Texte de lecture>
Dès lors, la mobilité internationale n’est pas une fin en soi et n’a aucune vertu magique. Elle n’est qu’un outil dont les effets explicités ci-dessus peuvent être inhibés – a minima retardés –, s’ils ne sont pas travaillés au retour par la continuation du cheminement. La conversion des effets de la mobilité internationale dans le parcours d’insertion sociale et professionnelle du jeune semble dépendre de la qualité de l’accompagnement au retour et de son anticipation. Elle repose ainsi la question de la coordination des acteurs au niveau local et du soutien financier pour l’accompagnement des jeunes à l’issue de leur séjour à l’étranger, aujourd’hui largement absent des dispositifs et des autres formes d’appuis institutionnels.

(Entrées de données enregistrées)
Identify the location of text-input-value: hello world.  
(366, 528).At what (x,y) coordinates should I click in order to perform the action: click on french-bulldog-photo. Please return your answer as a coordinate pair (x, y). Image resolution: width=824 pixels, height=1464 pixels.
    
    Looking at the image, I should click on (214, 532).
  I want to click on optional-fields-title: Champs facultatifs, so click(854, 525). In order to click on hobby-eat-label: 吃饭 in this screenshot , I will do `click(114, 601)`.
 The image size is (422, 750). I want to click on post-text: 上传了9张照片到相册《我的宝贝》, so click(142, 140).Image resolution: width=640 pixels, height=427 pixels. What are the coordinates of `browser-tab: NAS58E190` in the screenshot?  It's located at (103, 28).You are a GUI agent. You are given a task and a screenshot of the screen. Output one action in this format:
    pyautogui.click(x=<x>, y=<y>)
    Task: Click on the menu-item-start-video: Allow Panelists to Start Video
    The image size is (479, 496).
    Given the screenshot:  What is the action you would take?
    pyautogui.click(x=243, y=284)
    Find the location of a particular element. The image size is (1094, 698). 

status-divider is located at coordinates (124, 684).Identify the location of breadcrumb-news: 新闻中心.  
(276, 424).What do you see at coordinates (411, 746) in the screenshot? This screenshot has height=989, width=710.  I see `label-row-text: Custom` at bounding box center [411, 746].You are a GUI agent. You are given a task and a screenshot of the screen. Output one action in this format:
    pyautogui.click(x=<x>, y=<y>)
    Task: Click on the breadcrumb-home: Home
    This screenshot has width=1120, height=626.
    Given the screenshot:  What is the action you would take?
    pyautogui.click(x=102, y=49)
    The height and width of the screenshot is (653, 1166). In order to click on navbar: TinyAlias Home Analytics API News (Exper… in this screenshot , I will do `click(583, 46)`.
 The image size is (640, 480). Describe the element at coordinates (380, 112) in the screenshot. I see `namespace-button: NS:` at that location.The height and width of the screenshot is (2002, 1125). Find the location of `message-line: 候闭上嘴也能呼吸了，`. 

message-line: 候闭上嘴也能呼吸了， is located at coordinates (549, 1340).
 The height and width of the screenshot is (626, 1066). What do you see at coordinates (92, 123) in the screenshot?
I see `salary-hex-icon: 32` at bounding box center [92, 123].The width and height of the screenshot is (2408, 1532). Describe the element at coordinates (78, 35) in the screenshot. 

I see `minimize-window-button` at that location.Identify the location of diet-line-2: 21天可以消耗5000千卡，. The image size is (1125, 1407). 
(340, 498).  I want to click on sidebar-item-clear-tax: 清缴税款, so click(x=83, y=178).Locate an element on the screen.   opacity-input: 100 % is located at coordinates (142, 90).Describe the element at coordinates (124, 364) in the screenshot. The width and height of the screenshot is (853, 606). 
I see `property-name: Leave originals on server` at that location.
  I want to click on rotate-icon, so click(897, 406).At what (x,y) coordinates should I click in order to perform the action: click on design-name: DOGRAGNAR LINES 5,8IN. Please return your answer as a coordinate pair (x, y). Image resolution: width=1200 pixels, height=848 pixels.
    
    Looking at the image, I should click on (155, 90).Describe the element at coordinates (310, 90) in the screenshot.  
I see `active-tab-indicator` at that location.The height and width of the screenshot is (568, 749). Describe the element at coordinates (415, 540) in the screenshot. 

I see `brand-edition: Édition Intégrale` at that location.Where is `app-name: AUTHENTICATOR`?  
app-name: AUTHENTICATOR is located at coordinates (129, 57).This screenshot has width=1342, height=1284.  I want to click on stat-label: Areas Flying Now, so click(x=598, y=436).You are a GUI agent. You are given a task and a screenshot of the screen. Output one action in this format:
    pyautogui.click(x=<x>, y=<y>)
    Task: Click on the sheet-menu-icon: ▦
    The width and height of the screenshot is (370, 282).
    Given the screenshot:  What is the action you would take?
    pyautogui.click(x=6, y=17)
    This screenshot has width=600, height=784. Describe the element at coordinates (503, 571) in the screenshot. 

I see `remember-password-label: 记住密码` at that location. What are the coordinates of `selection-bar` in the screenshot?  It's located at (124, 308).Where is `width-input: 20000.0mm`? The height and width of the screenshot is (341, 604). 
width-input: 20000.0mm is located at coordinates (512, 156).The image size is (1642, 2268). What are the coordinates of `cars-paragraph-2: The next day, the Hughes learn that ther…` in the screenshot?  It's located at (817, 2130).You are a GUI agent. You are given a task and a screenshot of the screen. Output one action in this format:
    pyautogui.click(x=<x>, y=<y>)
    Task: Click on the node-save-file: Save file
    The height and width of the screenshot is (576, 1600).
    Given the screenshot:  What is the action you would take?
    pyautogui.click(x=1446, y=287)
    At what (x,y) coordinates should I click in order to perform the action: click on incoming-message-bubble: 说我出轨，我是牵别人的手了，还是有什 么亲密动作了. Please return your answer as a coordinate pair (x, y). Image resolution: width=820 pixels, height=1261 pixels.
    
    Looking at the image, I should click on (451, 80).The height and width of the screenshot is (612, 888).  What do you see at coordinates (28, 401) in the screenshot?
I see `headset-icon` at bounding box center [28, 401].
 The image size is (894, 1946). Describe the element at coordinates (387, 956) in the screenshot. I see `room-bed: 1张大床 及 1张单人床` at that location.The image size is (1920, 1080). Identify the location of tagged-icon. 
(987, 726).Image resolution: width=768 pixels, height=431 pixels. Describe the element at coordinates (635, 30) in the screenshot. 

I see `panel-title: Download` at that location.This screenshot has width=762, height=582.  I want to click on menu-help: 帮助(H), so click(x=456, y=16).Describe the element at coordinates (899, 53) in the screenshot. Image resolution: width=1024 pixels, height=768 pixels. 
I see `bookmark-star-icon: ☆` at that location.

Travail demandé 1> Recopiez tout le passage du texte sur la mobilité internationale, depuis « Dès lors, la » jusqu'à « formes d’appuis institutionnels. » inclus.
Travail demandé 2> Relevez tous les participes passés présents dans le texte sur la mobilité internationale.

Corrigé 1>
Dès lors, la mobilité internationale n’est pas une fin en soi et n’a aucune vertu magique. Elle n’est qu’un outil dont les effets explicités ci-dessus peuvent être inhibés – a minima retardés –, s’ils ne sont pas travaillés au retour par la continuation du cheminement. La conversion des effets de la mobilité internationale dans le parcours d’insertion sociale et professionnelle du jeune semble dépendre de la qualité de l’accompagnement au retour et de son anticipation. Elle repose ainsi la question de la coordination des acteurs au niveau local et du soutien financier pour l’accompagnement des jeunes à l’issue de leur séjour à l’étranger, aujourd’hui largement absent des dispositifs et des autres formes d’appuis institutionnels.

Corrigé 2> explicités, inhibés, retardés, travaillés